- What is required -
Reproduce the part of the listing that opens with the line containing "Zoom in using the plus icon" and closes with the line containing "coord(373,297)", renaming "computer-use agent" to "desktop agent" and keeping everything else unchanged. Give only those lines.
#### Stored data ####
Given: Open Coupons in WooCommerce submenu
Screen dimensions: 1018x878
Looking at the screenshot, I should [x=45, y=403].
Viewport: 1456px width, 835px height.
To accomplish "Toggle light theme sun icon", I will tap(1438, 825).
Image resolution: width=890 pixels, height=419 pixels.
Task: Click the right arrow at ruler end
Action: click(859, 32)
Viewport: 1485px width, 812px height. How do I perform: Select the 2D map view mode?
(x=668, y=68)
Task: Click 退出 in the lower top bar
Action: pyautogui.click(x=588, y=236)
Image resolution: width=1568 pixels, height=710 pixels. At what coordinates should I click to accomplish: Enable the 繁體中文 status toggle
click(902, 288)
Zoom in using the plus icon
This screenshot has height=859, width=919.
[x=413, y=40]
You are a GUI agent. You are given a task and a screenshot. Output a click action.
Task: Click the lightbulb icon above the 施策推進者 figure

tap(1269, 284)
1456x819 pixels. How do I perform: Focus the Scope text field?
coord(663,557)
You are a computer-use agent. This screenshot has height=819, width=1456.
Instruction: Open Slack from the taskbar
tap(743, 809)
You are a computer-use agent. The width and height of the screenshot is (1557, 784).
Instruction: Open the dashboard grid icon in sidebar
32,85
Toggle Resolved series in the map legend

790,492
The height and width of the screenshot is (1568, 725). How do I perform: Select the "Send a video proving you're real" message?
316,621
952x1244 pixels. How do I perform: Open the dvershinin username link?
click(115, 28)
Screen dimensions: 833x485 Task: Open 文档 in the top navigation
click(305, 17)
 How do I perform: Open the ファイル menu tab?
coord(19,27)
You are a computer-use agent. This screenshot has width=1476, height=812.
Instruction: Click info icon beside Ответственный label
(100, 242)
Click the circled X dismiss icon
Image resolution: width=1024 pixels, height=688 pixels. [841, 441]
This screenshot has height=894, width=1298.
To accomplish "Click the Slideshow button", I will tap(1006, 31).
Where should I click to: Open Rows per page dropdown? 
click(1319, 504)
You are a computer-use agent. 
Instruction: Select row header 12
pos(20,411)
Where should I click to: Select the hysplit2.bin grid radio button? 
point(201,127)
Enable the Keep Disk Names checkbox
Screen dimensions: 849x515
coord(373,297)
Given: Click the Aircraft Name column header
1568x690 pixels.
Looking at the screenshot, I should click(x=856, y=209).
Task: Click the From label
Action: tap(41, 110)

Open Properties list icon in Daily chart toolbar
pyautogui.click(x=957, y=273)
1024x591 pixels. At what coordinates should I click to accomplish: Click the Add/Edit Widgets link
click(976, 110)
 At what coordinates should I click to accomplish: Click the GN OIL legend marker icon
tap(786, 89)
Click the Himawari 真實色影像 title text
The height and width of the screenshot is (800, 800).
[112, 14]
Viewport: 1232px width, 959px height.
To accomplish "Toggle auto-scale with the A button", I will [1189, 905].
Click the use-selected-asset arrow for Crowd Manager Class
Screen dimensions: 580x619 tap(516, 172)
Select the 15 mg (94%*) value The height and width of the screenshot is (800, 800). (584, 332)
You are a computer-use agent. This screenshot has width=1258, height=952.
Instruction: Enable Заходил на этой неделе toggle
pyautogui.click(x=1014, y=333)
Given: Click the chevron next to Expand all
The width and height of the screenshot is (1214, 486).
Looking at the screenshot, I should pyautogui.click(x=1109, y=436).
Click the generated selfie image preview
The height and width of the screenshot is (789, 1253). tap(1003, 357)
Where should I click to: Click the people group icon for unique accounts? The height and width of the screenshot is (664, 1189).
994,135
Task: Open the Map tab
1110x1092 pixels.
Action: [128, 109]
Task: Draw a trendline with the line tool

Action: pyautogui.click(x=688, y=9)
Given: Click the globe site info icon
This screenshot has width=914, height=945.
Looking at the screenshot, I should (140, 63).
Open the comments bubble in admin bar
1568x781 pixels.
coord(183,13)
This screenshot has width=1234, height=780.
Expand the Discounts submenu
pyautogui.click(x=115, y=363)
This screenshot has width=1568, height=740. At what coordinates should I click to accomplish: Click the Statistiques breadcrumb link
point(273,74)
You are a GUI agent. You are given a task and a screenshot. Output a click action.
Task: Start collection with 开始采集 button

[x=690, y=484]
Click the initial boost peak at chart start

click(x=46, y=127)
####
- Answer for this exercise -
Zoom in using the plus icon
This screenshot has height=859, width=919.
[x=413, y=40]
You are a GUI agent. You are given a task and a screenshot. Output a click action.
Task: Click the lightbulb icon above the 施策推進者 figure

tap(1269, 284)
1456x819 pixels. How do I perform: Focus the Scope text field?
coord(663,557)
You are a desktop agent. This screenshot has height=819, width=1456.
Instruction: Open Slack from the taskbar
tap(743, 809)
You are a desktop agent. The width and height of the screenshot is (1557, 784).
Instruction: Open the dashboard grid icon in sidebar
32,85
Toggle Resolved series in the map legend

790,492
The height and width of the screenshot is (1568, 725). How do I perform: Select the "Send a video proving you're real" message?
316,621
952x1244 pixels. How do I perform: Open the dvershinin username link?
click(115, 28)
Screen dimensions: 833x485 Task: Open 文档 in the top navigation
click(305, 17)
 How do I perform: Open the ファイル menu tab?
coord(19,27)
You are a desktop agent. This screenshot has width=1476, height=812.
Instruction: Click info icon beside Ответственный label
(100, 242)
Click the circled X dismiss icon
Image resolution: width=1024 pixels, height=688 pixels. [841, 441]
This screenshot has height=894, width=1298.
To accomplish "Click the Slideshow button", I will tap(1006, 31).
Where should I click to: Open Rows per page dropdown? 
click(1319, 504)
You are a desktop agent. 
Instruction: Select row header 12
pos(20,411)
Where should I click to: Select the hysplit2.bin grid radio button? 
point(201,127)
Enable the Keep Disk Names checkbox
Screen dimensions: 849x515
coord(373,297)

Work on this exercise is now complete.